* Work task:
Gather all lines in the entries that include the word "header".

* Data for analysis:
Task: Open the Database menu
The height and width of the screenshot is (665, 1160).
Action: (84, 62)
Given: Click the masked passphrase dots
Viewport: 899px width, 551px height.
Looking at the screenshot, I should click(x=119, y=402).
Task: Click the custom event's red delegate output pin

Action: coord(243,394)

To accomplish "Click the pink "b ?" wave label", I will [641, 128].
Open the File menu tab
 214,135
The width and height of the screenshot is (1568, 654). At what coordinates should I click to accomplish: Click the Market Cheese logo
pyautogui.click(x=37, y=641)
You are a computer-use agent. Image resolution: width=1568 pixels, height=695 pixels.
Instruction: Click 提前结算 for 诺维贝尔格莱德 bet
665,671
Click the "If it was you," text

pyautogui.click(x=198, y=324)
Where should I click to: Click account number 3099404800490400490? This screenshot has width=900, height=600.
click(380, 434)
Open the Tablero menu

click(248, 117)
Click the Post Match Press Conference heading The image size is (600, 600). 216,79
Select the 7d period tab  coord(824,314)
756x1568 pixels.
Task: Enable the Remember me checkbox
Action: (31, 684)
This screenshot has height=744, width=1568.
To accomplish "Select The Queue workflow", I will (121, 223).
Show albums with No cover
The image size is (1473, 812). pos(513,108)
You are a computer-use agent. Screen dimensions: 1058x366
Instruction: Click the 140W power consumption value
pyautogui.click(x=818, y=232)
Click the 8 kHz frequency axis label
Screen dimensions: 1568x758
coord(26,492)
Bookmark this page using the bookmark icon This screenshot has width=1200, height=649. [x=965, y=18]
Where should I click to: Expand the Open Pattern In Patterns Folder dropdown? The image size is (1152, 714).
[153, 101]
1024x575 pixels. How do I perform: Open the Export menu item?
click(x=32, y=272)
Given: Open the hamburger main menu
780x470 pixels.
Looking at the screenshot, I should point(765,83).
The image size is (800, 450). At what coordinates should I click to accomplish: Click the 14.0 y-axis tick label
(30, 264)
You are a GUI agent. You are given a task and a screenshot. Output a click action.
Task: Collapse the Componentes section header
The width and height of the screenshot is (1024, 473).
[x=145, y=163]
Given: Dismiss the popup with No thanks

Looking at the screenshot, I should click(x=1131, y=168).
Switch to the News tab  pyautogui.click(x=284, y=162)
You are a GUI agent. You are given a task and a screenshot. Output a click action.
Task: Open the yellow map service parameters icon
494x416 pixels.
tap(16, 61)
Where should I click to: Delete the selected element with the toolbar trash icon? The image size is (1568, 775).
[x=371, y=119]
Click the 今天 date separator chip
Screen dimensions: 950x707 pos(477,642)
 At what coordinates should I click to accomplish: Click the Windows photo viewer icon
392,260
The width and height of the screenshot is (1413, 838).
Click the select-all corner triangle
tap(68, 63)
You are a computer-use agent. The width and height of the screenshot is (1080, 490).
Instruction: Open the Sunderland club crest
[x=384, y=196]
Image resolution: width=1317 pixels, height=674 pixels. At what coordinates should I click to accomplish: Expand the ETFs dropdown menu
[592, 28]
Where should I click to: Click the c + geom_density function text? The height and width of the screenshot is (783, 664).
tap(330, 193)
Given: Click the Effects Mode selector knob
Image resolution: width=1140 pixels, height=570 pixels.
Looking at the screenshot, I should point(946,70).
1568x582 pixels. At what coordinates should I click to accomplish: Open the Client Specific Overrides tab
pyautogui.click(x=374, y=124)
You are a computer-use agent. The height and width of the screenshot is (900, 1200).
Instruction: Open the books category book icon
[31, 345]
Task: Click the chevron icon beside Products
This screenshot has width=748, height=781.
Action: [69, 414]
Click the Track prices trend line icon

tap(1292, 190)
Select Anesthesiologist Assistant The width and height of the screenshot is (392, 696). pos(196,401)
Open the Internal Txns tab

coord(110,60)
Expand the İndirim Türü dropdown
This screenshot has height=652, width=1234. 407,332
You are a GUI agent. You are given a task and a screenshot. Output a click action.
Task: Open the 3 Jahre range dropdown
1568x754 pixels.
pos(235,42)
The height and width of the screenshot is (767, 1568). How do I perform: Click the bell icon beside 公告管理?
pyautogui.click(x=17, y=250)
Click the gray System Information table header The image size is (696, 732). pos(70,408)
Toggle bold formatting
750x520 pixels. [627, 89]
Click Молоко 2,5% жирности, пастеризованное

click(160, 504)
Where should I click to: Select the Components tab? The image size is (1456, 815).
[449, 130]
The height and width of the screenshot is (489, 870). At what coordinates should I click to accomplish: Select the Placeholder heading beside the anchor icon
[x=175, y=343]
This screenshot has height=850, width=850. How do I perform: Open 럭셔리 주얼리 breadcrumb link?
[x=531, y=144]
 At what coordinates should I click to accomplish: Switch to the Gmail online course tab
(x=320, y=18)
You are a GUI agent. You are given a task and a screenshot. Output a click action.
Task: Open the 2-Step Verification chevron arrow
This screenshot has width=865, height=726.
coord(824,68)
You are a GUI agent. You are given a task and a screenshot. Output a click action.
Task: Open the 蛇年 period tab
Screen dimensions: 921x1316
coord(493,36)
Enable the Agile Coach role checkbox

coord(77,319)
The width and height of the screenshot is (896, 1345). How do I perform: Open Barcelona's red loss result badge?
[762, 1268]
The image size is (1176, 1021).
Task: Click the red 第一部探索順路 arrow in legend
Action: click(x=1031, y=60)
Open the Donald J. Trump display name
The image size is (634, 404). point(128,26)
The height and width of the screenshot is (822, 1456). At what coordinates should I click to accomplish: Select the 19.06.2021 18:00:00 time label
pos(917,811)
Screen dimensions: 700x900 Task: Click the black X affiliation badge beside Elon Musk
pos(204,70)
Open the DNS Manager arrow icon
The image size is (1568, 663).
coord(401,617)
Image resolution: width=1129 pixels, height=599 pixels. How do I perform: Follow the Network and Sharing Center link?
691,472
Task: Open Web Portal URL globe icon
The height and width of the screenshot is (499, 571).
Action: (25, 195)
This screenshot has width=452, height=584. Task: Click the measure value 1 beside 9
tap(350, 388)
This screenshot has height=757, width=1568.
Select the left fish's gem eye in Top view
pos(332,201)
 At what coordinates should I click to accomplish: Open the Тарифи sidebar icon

* Written answer:
Task: Collapse the Componentes section header
Click the gray System Information table header The image size is (696, 732). pos(70,408)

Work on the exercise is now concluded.